**Document**.
:::::

There are four main science goals of the CINEMA and TRIO missions:
The STEIN detector will use neutral atoms to remotely image the ring current: with three spacecraft, multi-point steroscopic analysis will be possible. The radiation belts are greatly enhanced during magnetic storms, with harmful effects on spacecraft: TRIO-CINEMA will watch this process in action with fine spatial and temporal resolution. TRIO-CINEMA data are complementary to those of the TWINS mission: the latter are in eccentric high inclination orbits and have lower energy sensitivity.
Precipitating ions
Fast-moving magnetospheric ions will be detected at low altitudes as the precipitate into the upper atmosphere in the auroral regions. STEIN, combined with magnetic field data from MAGIC, will measure the pitch angle distrubtions of these particles: these are important in the ionisation and energy deposition budget of the upper atmosphere. STEIN extends the energy range compared to previous mission such as FAST and can also image ion precipitation using neutral atoms.
Electron microbursts
Very short (<0.25s) bursts of precipitating electrons are thought to be generated by wave-particle interactions scattering them into the loss cone. No instrument has yet had the energy range to measure the full distritubion of microbursts: STEIN will do this for the first time. MAGIC will provide the context magnetic field data.
Magnetospheric waves and transients
MAGIC will measure waves and structures in the inner magnetosphere with high temporal resolution. Combined with data from ground-based magnetometers and the upcoming SWARM mission, it will make it possible to measure the 3D wavevectors and motion of these structures, helping to determine their origin and controlling processes.
Timeline
- NSF funding awarded to SSL: 30 August 2009
- CINEMA Critical Design Review: February 2010
- MAGIC delivery for CINEMA: September 2010
- CINEMA launch: September 2012
- TRIO-2 and TRIO-3 launch: November 2014

:::::

**Provided information**.
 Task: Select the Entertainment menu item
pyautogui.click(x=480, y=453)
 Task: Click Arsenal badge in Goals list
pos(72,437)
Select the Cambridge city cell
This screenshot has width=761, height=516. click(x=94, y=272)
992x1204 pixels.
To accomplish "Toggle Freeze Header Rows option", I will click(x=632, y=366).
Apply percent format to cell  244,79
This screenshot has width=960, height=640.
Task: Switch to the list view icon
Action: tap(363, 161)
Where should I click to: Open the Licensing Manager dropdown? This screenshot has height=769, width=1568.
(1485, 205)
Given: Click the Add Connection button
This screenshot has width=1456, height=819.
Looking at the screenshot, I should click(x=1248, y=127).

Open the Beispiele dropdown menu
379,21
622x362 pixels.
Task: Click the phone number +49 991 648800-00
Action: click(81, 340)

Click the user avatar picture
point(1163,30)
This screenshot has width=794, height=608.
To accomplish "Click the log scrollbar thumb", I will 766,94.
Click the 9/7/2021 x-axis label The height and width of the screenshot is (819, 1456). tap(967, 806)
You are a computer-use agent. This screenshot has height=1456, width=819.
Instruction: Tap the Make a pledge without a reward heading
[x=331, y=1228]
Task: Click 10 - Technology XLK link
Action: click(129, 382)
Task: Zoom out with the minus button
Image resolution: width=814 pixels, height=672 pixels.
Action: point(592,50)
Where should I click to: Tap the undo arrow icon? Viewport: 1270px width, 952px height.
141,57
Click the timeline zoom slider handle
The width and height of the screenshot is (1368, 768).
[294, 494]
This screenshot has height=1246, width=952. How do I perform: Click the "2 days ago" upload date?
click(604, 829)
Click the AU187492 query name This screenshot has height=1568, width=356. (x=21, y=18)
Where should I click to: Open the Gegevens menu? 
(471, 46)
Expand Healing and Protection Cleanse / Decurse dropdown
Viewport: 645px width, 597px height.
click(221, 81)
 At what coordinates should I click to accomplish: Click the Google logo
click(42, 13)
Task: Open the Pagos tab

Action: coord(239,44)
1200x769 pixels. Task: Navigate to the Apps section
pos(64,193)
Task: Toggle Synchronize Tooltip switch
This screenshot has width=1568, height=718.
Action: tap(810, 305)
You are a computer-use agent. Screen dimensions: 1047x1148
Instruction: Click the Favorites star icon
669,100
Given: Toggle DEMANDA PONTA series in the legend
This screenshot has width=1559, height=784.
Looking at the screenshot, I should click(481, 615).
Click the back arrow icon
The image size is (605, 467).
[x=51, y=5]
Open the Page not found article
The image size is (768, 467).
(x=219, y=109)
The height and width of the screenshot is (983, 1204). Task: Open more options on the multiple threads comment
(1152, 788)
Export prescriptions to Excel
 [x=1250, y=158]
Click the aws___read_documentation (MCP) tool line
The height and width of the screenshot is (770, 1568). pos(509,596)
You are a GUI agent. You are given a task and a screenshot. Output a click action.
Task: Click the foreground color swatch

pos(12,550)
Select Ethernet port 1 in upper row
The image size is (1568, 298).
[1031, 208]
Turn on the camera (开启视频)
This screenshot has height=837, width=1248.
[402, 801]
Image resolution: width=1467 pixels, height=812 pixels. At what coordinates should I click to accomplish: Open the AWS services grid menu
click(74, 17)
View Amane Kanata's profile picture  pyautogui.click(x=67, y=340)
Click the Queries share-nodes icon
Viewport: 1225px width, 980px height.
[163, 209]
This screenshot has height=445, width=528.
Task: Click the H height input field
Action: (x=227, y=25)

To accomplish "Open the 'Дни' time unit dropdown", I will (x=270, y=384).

:::::

**Do this**.
Reproduce word for word everything in the CINEMA and TRIO missions text from "Magnetospheric waves and" down to "and controlling processes.".

**Expected output**.
Magnetospheric waves and transients
MAGIC will measure waves and structures in the inner magnetosphere with high temporal resolution. Combined with data from ground-based magnetometers and the upcoming SWARM mission, it will make it possible to measure the 3D wavevectors and motion of these structures, helping to determine their origin and controlling processes.